De steden in Twente zoeken naar mogelijkheden om woningen en andere gebouwen aardgasvrij te verwarmen. “Dat is een enorme opgave, waarbij alle beschikbare warmtebronnen nodig zijn en de infrastructuur geschikt moet zijn om die warmte bij de klanten thuis te krijgen”, aldus de vier partijen.
De verkenning is een belangrijke stap voor Twente in de energietransitie ofwel het omschakelen van aardgas naar duurzamere vormen van energie. De Regionale Energiestrategie (RES) Twente wil bestaande warmtenetten verbinden en nieuwe warmtenetten ontwikkelen. “Het is een complexe opgave om de gebouwen in Twente aardgasvrij van warmte te voorzien”, vertelt Louis Koopman van RES Twente. “We moeten vraag en aanbod goed op elkaar laten aansluiten. En we hebben alle bronnen die er zijn knetterhard nodig om niet nog meer elektriciteit op te moeten wekken om gebouwen te verwarmen. Een goede toekomstgerichte infrastructuur maakt het verschil, want daarmee leggen we de verbinding, brengen we de warmte thuis en zorgen we dat het haalbaar en betaalbaar is.

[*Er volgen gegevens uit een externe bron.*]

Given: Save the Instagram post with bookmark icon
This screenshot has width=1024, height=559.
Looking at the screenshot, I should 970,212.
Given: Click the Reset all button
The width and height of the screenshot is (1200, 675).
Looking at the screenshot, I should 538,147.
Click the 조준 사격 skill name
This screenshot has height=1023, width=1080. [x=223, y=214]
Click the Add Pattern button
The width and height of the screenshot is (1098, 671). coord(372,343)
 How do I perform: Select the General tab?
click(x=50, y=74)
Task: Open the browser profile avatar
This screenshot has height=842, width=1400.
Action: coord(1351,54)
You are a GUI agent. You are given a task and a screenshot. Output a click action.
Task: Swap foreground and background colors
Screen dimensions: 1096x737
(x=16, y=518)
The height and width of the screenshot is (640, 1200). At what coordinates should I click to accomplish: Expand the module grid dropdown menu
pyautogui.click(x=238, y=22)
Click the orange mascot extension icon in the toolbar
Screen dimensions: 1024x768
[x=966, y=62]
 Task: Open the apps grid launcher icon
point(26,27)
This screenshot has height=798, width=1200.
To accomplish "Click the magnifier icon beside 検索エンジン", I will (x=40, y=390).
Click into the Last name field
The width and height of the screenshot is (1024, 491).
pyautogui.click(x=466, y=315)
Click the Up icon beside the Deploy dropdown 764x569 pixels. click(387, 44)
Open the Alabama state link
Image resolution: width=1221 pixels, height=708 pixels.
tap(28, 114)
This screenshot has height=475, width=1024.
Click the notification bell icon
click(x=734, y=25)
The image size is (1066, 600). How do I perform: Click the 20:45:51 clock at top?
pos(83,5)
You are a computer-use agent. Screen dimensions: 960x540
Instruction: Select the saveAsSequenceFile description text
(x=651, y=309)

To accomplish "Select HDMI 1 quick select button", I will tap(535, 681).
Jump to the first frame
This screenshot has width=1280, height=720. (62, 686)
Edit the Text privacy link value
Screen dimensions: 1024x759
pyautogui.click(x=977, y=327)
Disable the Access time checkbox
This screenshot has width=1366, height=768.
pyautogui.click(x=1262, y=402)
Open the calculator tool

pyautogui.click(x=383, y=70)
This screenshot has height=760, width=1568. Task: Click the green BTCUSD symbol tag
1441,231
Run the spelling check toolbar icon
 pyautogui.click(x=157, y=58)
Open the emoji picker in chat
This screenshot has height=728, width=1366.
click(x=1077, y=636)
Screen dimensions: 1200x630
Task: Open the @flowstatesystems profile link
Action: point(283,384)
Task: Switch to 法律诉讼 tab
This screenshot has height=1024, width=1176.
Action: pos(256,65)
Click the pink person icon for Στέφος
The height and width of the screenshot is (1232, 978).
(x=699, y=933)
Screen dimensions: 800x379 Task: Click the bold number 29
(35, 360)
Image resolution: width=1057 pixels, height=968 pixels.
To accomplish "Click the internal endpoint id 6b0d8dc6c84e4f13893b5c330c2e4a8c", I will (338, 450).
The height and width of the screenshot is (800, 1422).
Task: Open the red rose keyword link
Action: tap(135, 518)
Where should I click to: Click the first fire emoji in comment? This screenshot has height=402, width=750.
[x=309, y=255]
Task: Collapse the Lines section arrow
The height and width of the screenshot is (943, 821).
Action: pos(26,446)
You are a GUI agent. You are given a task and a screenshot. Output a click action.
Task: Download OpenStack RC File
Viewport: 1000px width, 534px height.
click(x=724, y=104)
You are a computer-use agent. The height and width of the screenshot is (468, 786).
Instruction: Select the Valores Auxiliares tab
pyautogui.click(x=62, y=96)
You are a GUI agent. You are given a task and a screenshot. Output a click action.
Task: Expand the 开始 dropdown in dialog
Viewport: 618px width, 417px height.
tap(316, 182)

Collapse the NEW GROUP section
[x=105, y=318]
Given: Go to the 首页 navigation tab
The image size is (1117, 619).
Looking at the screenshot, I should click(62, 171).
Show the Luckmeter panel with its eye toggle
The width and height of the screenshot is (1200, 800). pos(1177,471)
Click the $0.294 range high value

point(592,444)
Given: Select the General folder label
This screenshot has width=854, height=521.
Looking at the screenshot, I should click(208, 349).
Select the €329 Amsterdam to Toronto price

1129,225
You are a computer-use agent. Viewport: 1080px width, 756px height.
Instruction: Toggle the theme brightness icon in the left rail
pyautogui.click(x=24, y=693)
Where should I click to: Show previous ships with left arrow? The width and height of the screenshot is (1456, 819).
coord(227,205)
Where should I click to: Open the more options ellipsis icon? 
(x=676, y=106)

Een regionaal warmtenet in stedelijk gebied kan daar aan bijdragen.”
Het aardgasvrij verwarmen van gebouwen is één van de uitdagingen uit het Nationale Klimaatakkoord om bij te dragen aan het terugdringen van de CO2-uitstoot. Gedeputeerde Tijs de Bree van provincie Overijssel is blij met deze intentieverklaring: “Het regionaal warmtenet is een grote kans om in Overijssel de klimaatafspraken na te komen. Ik ben enthousiast over de verkenning, die heeft laten zien dat het zinvol is om de volgende stappen te maken. Ik ben vol vertrouwen dat de gemeenten en Twence nu samen de versnelling inzetten én resultaat gaan boeken.”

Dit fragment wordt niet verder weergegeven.